5. The antenna according to claim 3, wherein each waveguide comprises a bottom wall opposite said further element, a rear wall, one or more side walls extending from said rear wall, and an open front wall opposite said rear wall, and wherein the mounting base includes a substantially planar, top surface of abutment for said further element, said top surface having, at the upper edges of the one or more side walls and the rear wall of each waveguide, protuberances extending toward and capable of establishing mechanical interference with said further element when said further element is secured to the mounting base.

6. The antenna according to claim 3, wherein each waveguide comprises a bottom wall opposite said further element, a rear wall, one or more side walls extending from said rear wall and an open front wall opposite said rear wall, and wherein said mounting base includes at least one slot extending around at least a portion of and spaced apart from each of said side and rear walls.

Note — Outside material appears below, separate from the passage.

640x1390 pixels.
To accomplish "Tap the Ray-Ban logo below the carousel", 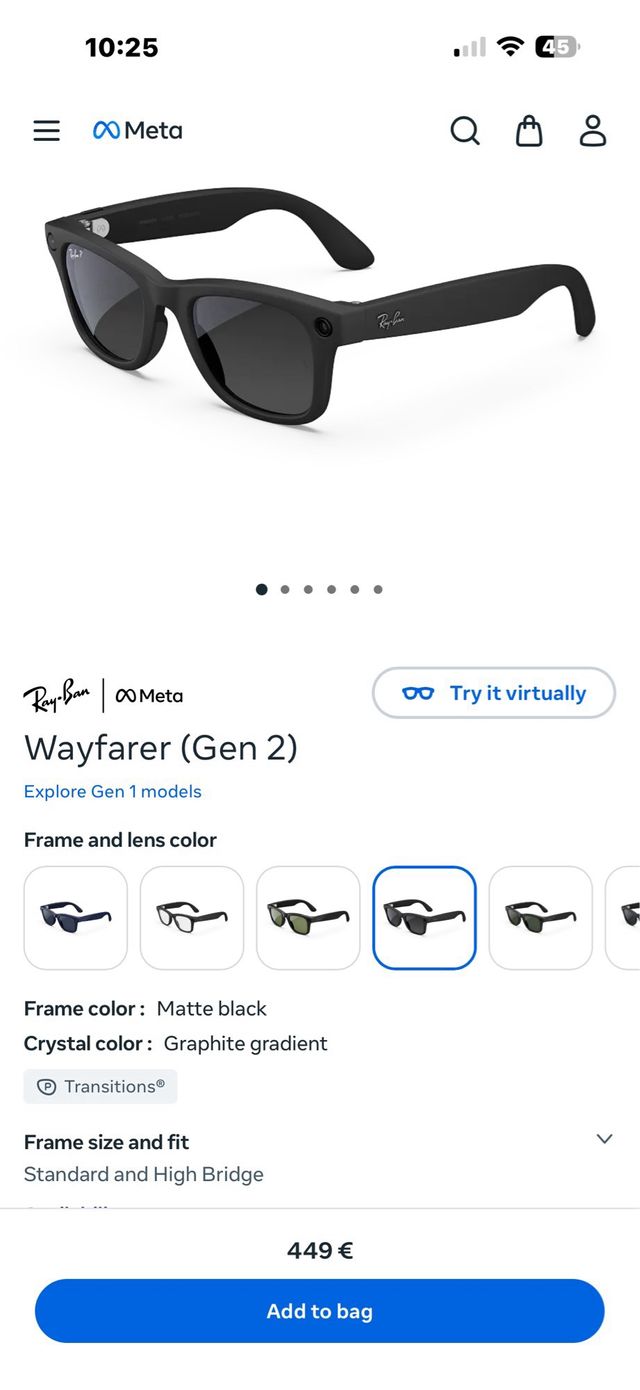I will pyautogui.click(x=56, y=695).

7. The antenna according to claim 3, wherein said further element comprises a support on which there is provided at least one conductor suitable for being connected to electronic means for driving at least one waveguide of said group of waveguides, and wherein there is provided a pin which is connected to said conductor and protrudes into said waveguide for exchanging, through said conductor, millimeter-wave signals to be transceived between said electronic means and the at least one waveguide.

8. The antenna according to claim 3, wherein said further element comprises a support on which there is provided at least one conductor suitable for being connected to electronic means for driving at least one waveguide of said group of waveguides, said conductor having an end portion which extends into an opening facing the at least one waveguide and is configured for transceiving millimeter-wave signals.

9. The antenna according to claim 1, wherein at least one of said waveguides comprises a hollow tubular body formed by a first section comprising a through cavity formed in the mounting base and closed at the top by said at least one further element and a second section formed by a hollow tubular element which is arranged contiguous to said first section and extends away from the mounting base.

10. The antenna according to claim 3, wherein said further element comprises at least one printed circuit board.

11. The antenna according to claim 10, wherein said printed circuit board comprises a chip configured to selectively drive at least one waveguide of said group of waveguides.

12. Motor vehicle comprising at least one antenna according to claim 1.